I'm using scrapy to crawl over this XML data from an archive, which uses the OAI-PMH framework. I am not extremely familiar with exactly how OAI-PMH could affect Scrapy, but there seems to be a problem when I use the following command:
scrapy view http://fukushima.archive-disasters.jp/infolib/oai_repository/repository?verb=ListRecords&metadataPrefix=ndlkn
Instead of the website opening in my browser, a Notepad file opens up with the following:
<?xml version="1.0" encoding="UTF-8" ?>
<OAI-PMH xmlns="http://www.openarchives.org/OAI/2.0/" xmlns:xsi="http://www.w3.org/2001/XMLSchema-instance" xsi:schemaLocation="http://www.openarchives.org/OAI/2.0/ http://www.openarchives.org/OAI/2.0/OAI-PMH.xsd"> <responseDate>
2013-12-30T00:11:45Z</responseDate>
<request>http://fukushima.archive-disasters.jp/infolib/oai_repository/repository</request>
<error code="badArgument">It is an inaccurate parameter.</error>
And the following comes up on the command line:
[default] INFO: Spider closed (finished)
'metadataPrefix' is not recognized as an internal or external command, operable program or batch file.
The only time metadataPrefix
shows up in the XML is in the 3rd line:
<request metadataPrefix="ndlkn" verb="ListRecords">
Is there any way I can use this website with Scrapy's "view" command?
Also, I'm also having trouble accessing the XML data itself through the scrapy shell. In the previous version of scrapy, after using remove_namespaces()
I could access all the records on the page using sel.xpath('//record')
, but now that generates []
and I'm having trouble figuring out the correct xpath needed.
Here's how the following commands look:
scrapy shell http://fukushima.archive-disasters.jp/infolib/oai_repository/repository?verb=ListRecords&metadataPrefix=ndlkn
Typical scrapy output, then:
>>> sel.remove_namespaces()
>>> sel.xpath('//record')
[]
>>> sel.xpath('//OAI-PMH')
[<Selector xpath='//OAI-PMH' data=u'<OAI-PMH xmlns="http://www.openarchives.'>]

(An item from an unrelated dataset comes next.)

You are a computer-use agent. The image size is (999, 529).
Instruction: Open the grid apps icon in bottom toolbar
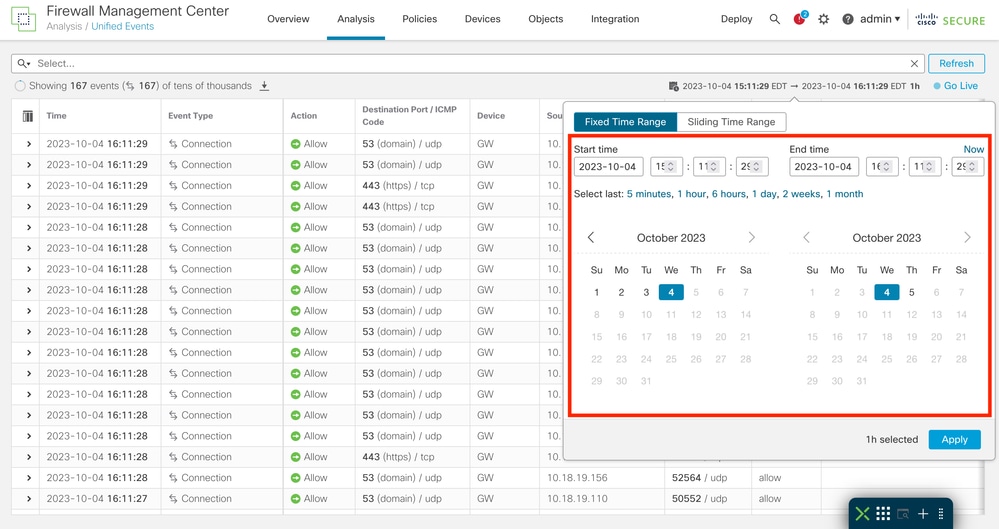tap(883, 513)
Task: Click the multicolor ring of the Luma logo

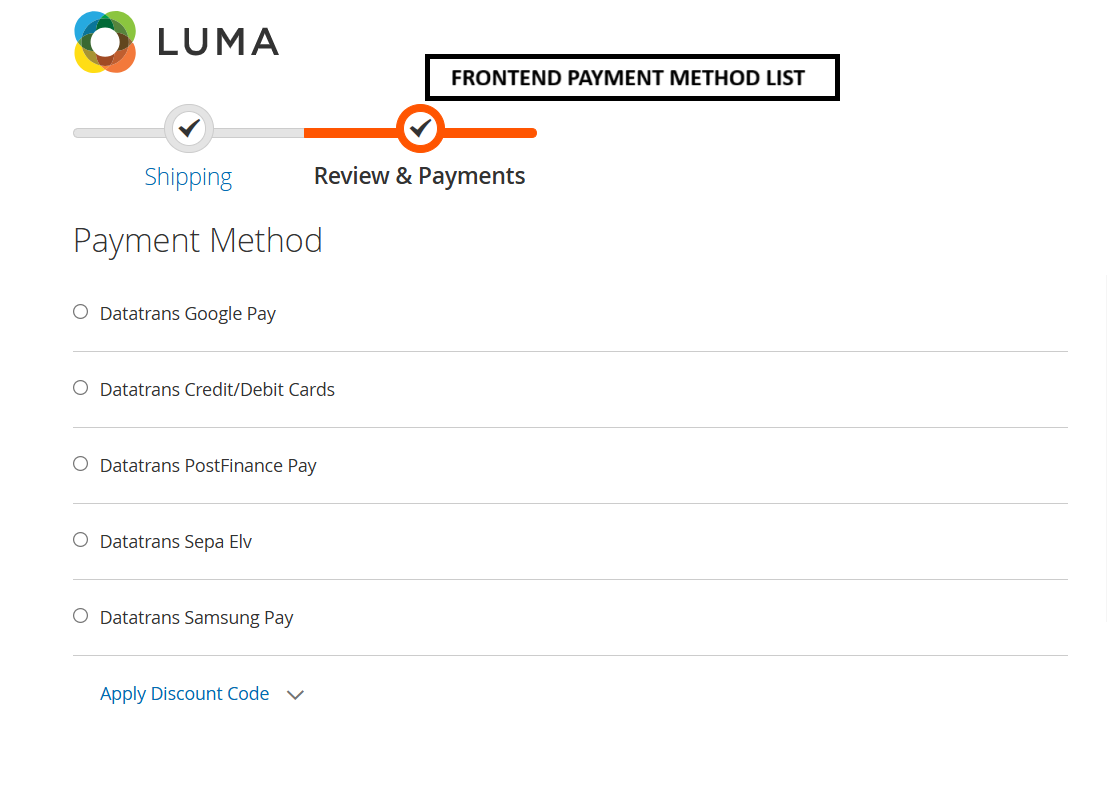Action: [x=104, y=41]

>>> sel.xpath('//OAI-PMH/request')
[<Selector xpath='//OAI-PMH/request' data=u'<request xmlns="http://www.openarchives.'>]

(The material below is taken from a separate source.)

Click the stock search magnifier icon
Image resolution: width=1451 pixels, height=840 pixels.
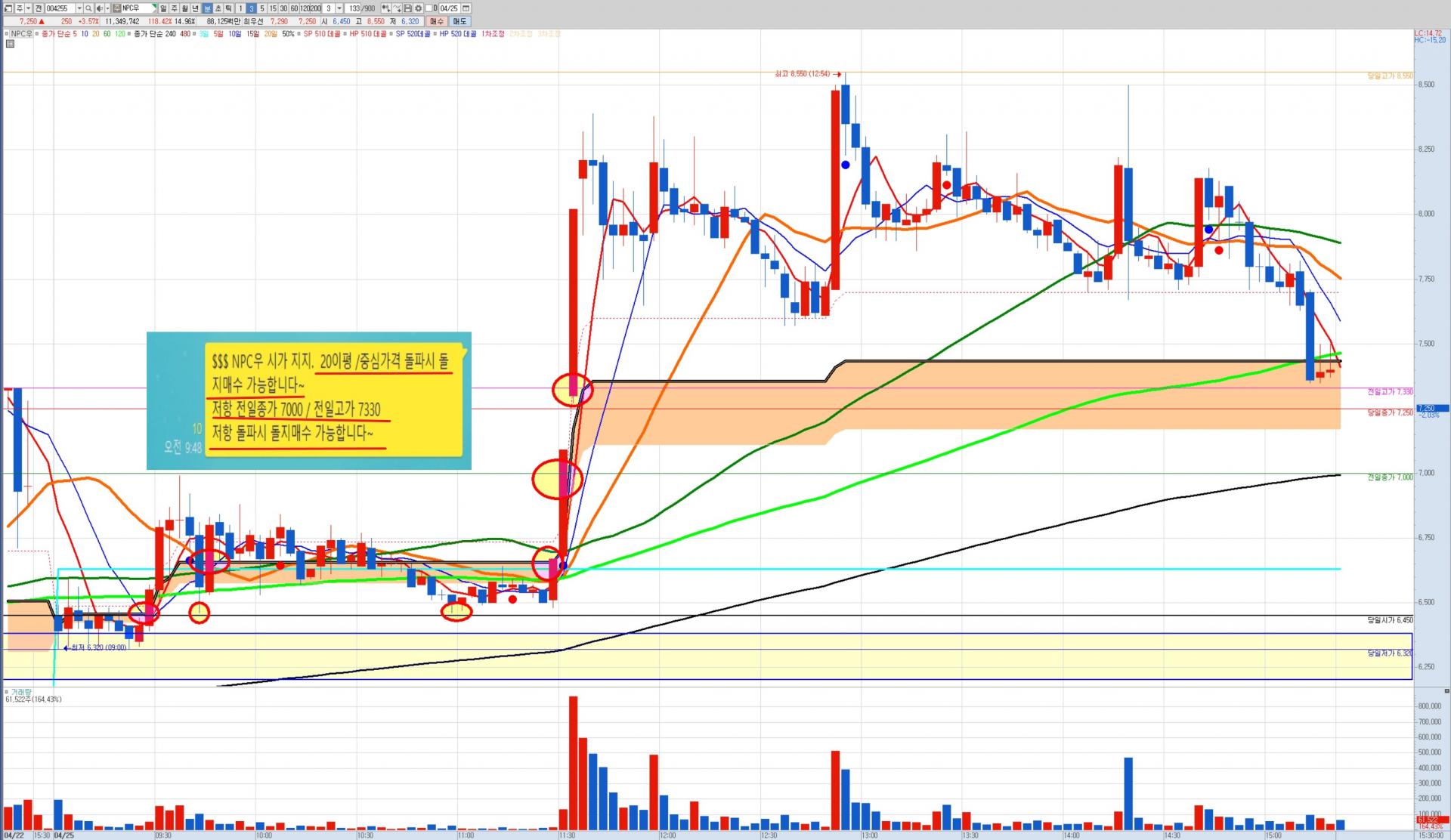pyautogui.click(x=88, y=8)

>>> sel.xpath('//OAI-PMH/ListRecords')
[]
What xpaths do I need to use?
Sorry for the long question. I'm just worried that the two issues are linked and that OAI-PMH is causing problems here. Please let me know if I should break this up or any other ways I can make it more clear.

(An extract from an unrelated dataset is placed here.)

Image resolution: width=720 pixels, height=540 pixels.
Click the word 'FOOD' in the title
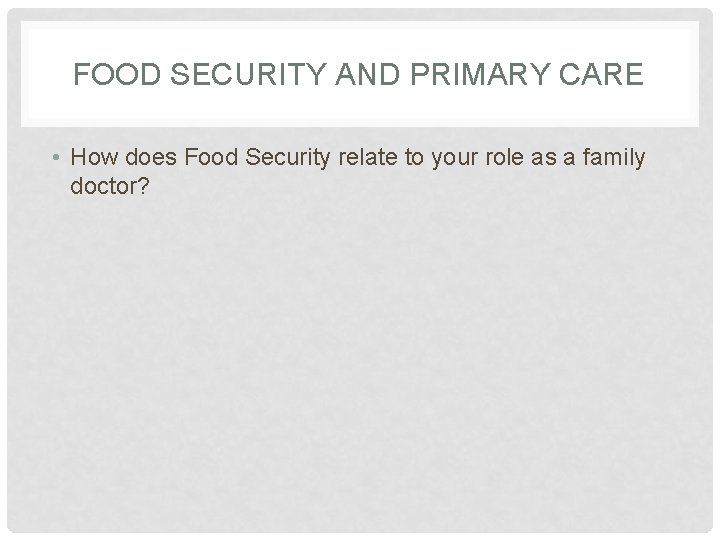pos(117,74)
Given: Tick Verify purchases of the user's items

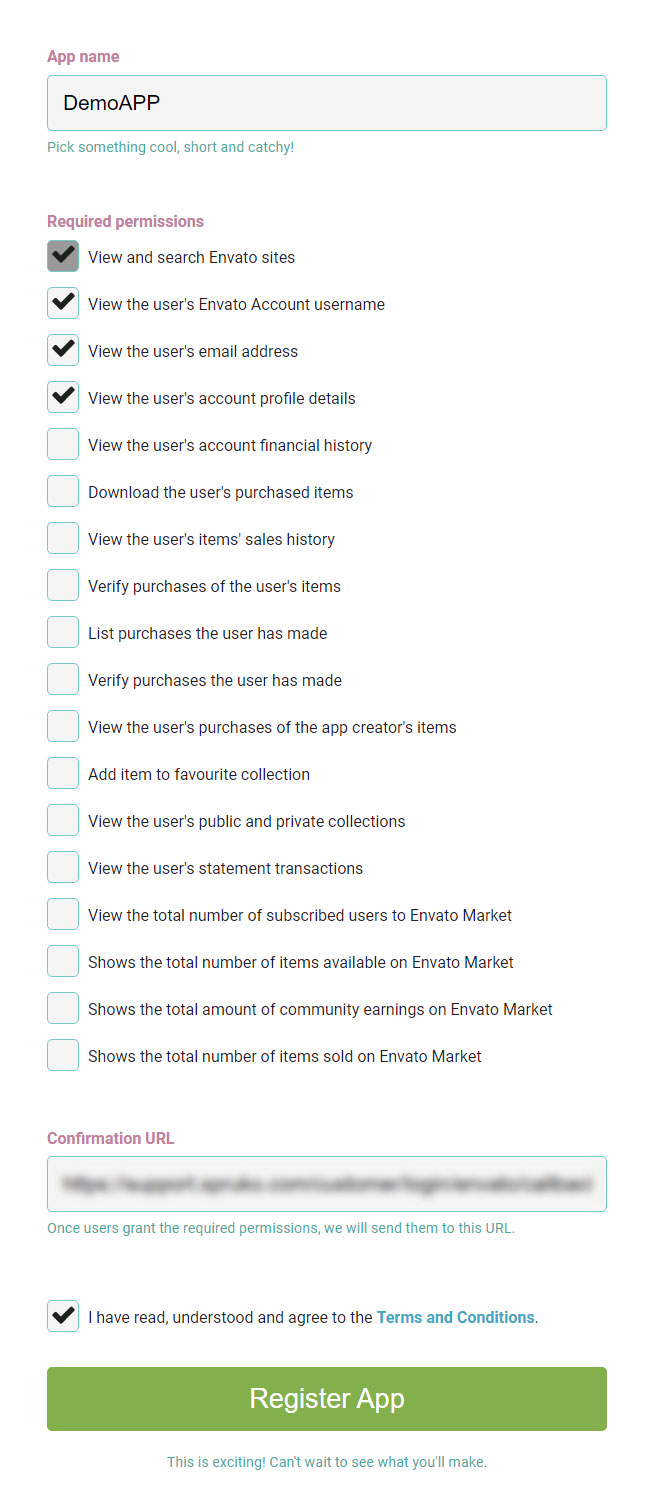Looking at the screenshot, I should pyautogui.click(x=63, y=586).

EDIT: I feel super dumb, but I realized the problem. Because there's an &
in the URL, it needs to be in quotes or escaped after calling scrapy view
or scrapy shell
. That fixes both of my issues! Hope this helps anyone in the future.
I realized my mistake. Because there's an &
in the URL, it needs to be in quotes or escaped after scrapy view
or scrapy shell
. That fixes both of my issues! Hope this helps anyone in the future.